As the year passed, and England’s triumph in Europe seemed to overshadow the world, the “Times,” probably recognizing the uselessness of attacking the Ministry, showed worse temper toward the United States. The Americans were rarely mentioned, and always with language of increasing ill humor. “Despicable in the cabinet, ridiculous in the field,”[461] the Americans disappeared from sight in the splendor of victory at Vittoria and Leipzig. No wish for peace was suggested, and if the “Times” expressed the true feelings of the respectable middle class, as it was supposed to aim at doing, no wish for peace could be supposed to exist.
Of the ministerial papers the “Courier” was the best, and of course was emphatic in support of the American war. The Ministry were known to be lukewarm about the United States, and for that reason they thought themselves obliged to talk in public as strongly as the strongest against a peace. When the Russian mediation called for notice, May 13, the “Courier” at once declared against it:—
“Before the war commenced, concession might have been proper; we always thought it unwise. But the hour of concession and compromise is passed. America has rushed unnecessarily and unnaturally into war, and she must be made to feel the effects of her folly and injustice; peace must be the consequence of punishment, and retraction of her insolent demands must precede negotiation. The thunders of our cannon must first strike terror into the American shores.”
The “Courier” felt that Americans were not Englishmen, and could not forgive it, but was unable to admit that they might still exercise a considerable influence on human affairs:—
“They have added nothing to literature, nothing to any of the sciences; they have not produced one good poet, not one celebrated historian! Their statesmen are of a mixed breed,—half metaphysicians, half politicians; all the coldness of the one with all the cunning of the other. Hence we never see anything enlarged in their conceptions or grand in their measures.”[462]
These reasons were hardly sufficient to prove the right of impressing American seamen. The literary, metaphysical, or social qualities of Americans, their “enlarged conceptions,” and the grandeur or littleness of their measures, had by common consent ceased to enter into discussion, pending a settlement of the simpler issue, whether Americans could fight. For a long time the English press encouraged the belief that Americans were as incapable of fighting as of producing poets and historians. Their naval victories were attributed to British seamen. Perhaps the first turn of the tide was in November, 1813, when news of Perry’s victory on Lake Erie crossed in London the news of Napoleon’s defeat at Leipzig. Perry’s victory, like those of Hull, Decatur, and Bainbridge, was too complete for dispute: “It may, however, serve to diminish our vexation at this occurrence to learn that the flotilla in question was not any branch of the British navy, ... but a local force, a kind of mercantile military.”[463]
By a curious coincidence, Castlereagh’s official letter to Monroe, offering direct negotiation, was dated the same day, November 4, when news of the victory at Leipzig met in London news of the defeat on Lake Erie, and Castlereagh probably meant to allow no newspaper prejudices to obstruct a peace; but public opinion was slow to recover its balance. When news arrived that the Americans had captured Malden, recovered Detroit, and destroyed Proctor’s army on the Thames, the “Courier” showed the first symptom of change in opinion by expressing a somewhat simple-minded wish to hear no more about the Americans:—
“The intelligence is unpleasant, but we confess that we do not view, and have never from the beginning of the war viewed, the events in America with any very powerful interest. The occurrences in Europe will no doubt produce a very decisive effect upon the American government; and unless it is more obstinate and stupid in its hostility than even we think it, it will do as the other allies of Bonaparte have done,—abandon him.”
· · · · · · ·
**Tasks for this exercise:**
• 1. Using the extract on the British press and the American war, answer the following:
(a) On what date did the Russian mediation call for notice from the "Courier"?
(b) What date did Castlereagh's official letter to Monroe bear?
(c) Which American victory's news crossed in London with news of Napoleon's defeat at Leipzig?
• 2. Reproduce the extract on the British press and the American war, everything from "As the year" down to "supposed to exist.".
• 3. Carry on the extract on the British press and the American war, starting after its final sentence.
The material placed after this point is separate from the extract on the British press and the American war.

**Given information:**
· · · · · · ·
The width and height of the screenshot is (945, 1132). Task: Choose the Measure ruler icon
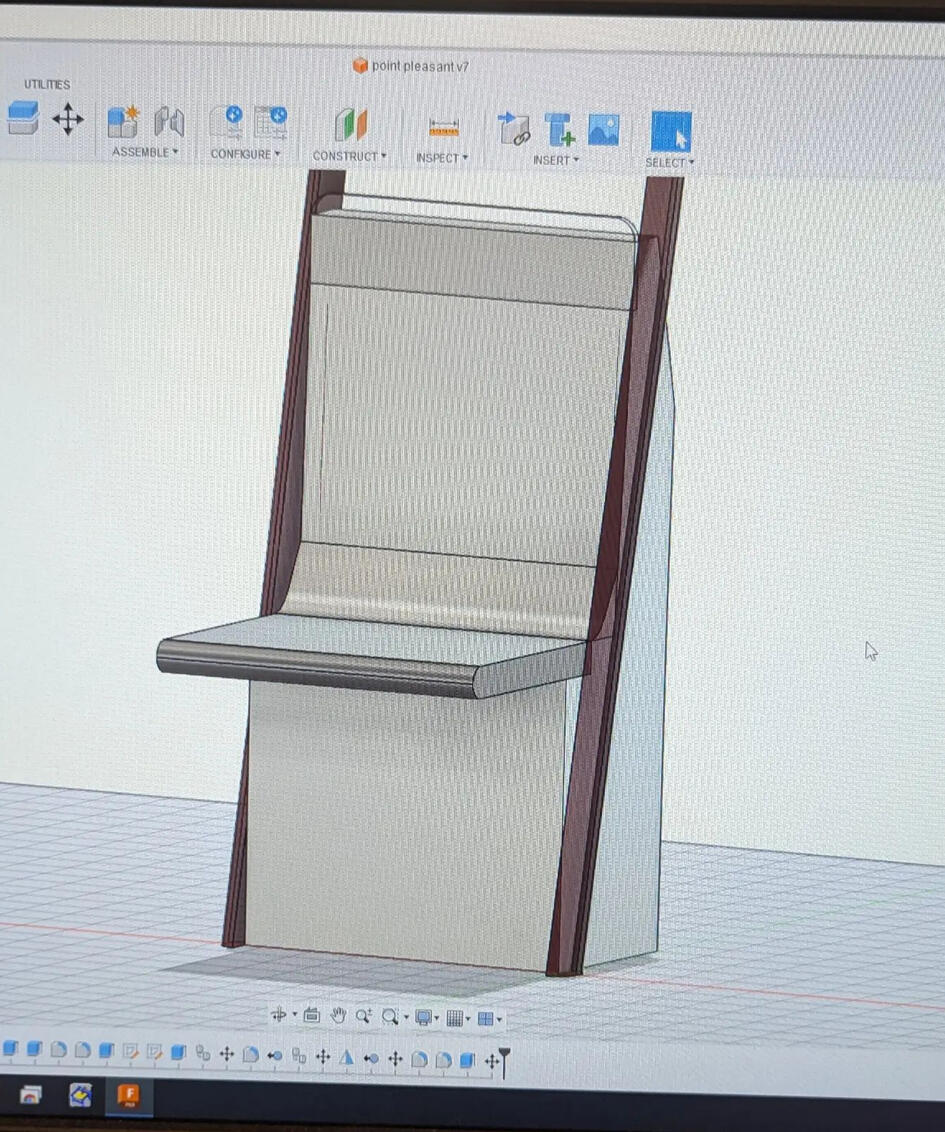tap(443, 128)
· · · · · · ·
**Answer list:**
• 1.
(a) May 13
(b) November 4
(c) Perry's victory on Lake Erie

• 2.
As the year passed, and England’s triumph in Europe seemed to overshadow the world, the “Times,” probably recognizing the uselessness of attacking the Ministry, showed worse temper toward the United States. The Americans were rarely mentioned, and always with language of increasing ill humor. “Despicable in the cabinet, ridiculous in the field,”[461] the Americans disappeared from sight in the splendor of victory at Vittoria and Leipzig. No wish for peace was suggested, and if the “Times” expressed the true feelings of the respectable middle class, as it was supposed to aim at doing, no wish for peace could be supposed to exist.

• 3.
If the national extravagance could be expected to show its full force in one direction rather than in another, naturalized Americans taken in arms were certain to produce it. The issue was regularly raised after Van Rensselaer’s defeat at Queenston in 1812. When the American prisoners arrived at Quebec, they were mustered, and twenty-three native-born subjects of Great Britain, belonging to the First, Sixth, and Thirteenth U. S. Infantry, were taken from the ranks and shipped to England to be put on trial as British subjects for bearing arms against their king. The American agent in London reported to the President that the men had arrived there for the reason given. Secretary Armstrong, May 15, 1813, then ordered twenty-three British soldiers into close confinement as hostages. The British government directed Sir George Prevost to put double the number of Americans in close confinement, and Sir George, in giving notice of this measure to General Wilkinson, October 17, 1813,[464] added:—
“I have been further instructed by his Majesty’s government to notify to you for the information of the government of the United States that the commanders of his Majesty’s armies and fleets on the coasts of America have received instructions to prosecute the war with unmitigated severity against all cities, towns, and villages belonging to the United States, and against the inhabitants thereof, if, after this communication shall have been made to you, and a reasonable time given for its being transmitted to the American government, that government shall unhappily not be deterred from putting to death any of the soldiers who now are or who may hereafter be kept as hostages for the purposes stated in the letter from Major-General Dearborn.”